- **ACTIVITY**
Begin at the line with "1080x392 pixels. Task: Click" and output every line through the end of the records, exactly as given. Omit pictures.

- **SOURCE RECORDS**
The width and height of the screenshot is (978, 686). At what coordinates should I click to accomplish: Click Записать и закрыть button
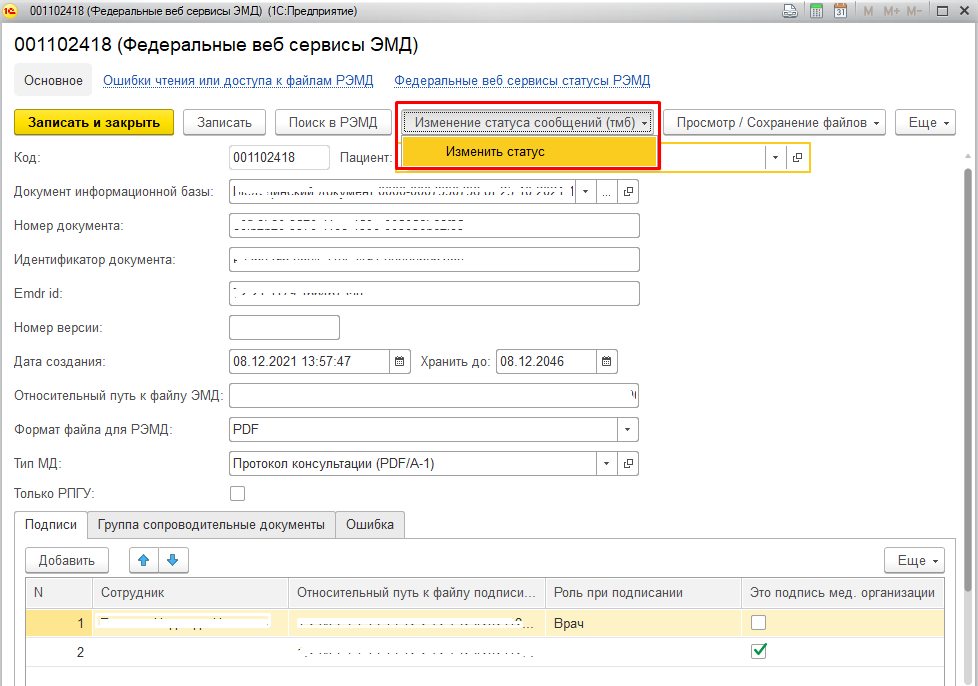click(94, 122)
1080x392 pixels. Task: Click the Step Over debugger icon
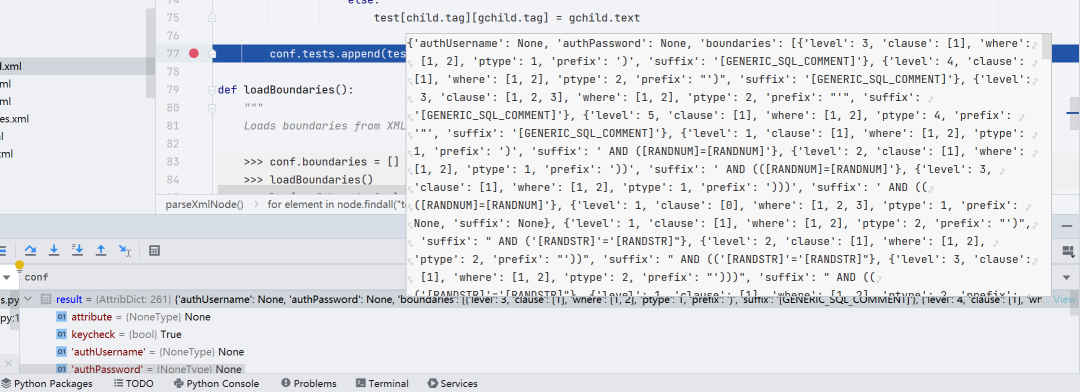[x=30, y=251]
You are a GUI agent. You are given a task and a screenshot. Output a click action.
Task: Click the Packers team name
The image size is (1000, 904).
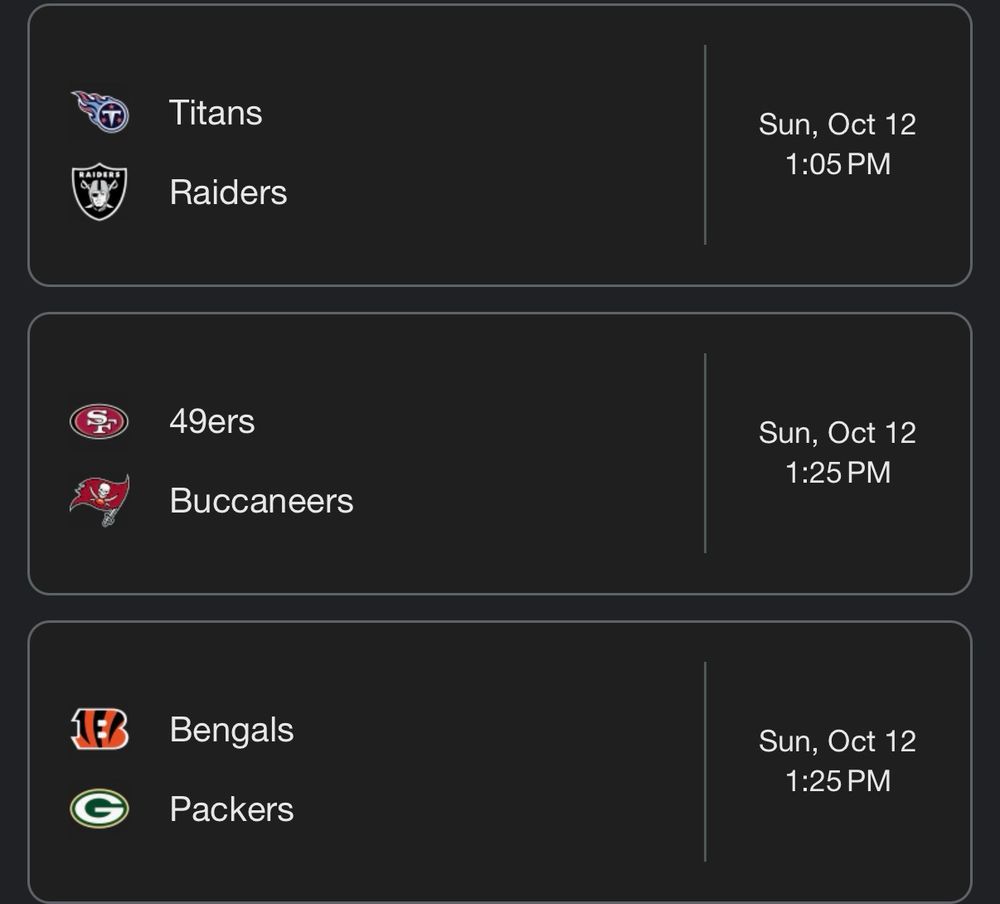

- **RESULT**
1080x392 pixels. Task: Click the Step Over debugger icon
[x=30, y=251]
You are a GUI agent. You are given a task and a screenshot. Output a click action.
Task: Click the Packers team name
The image size is (1000, 904).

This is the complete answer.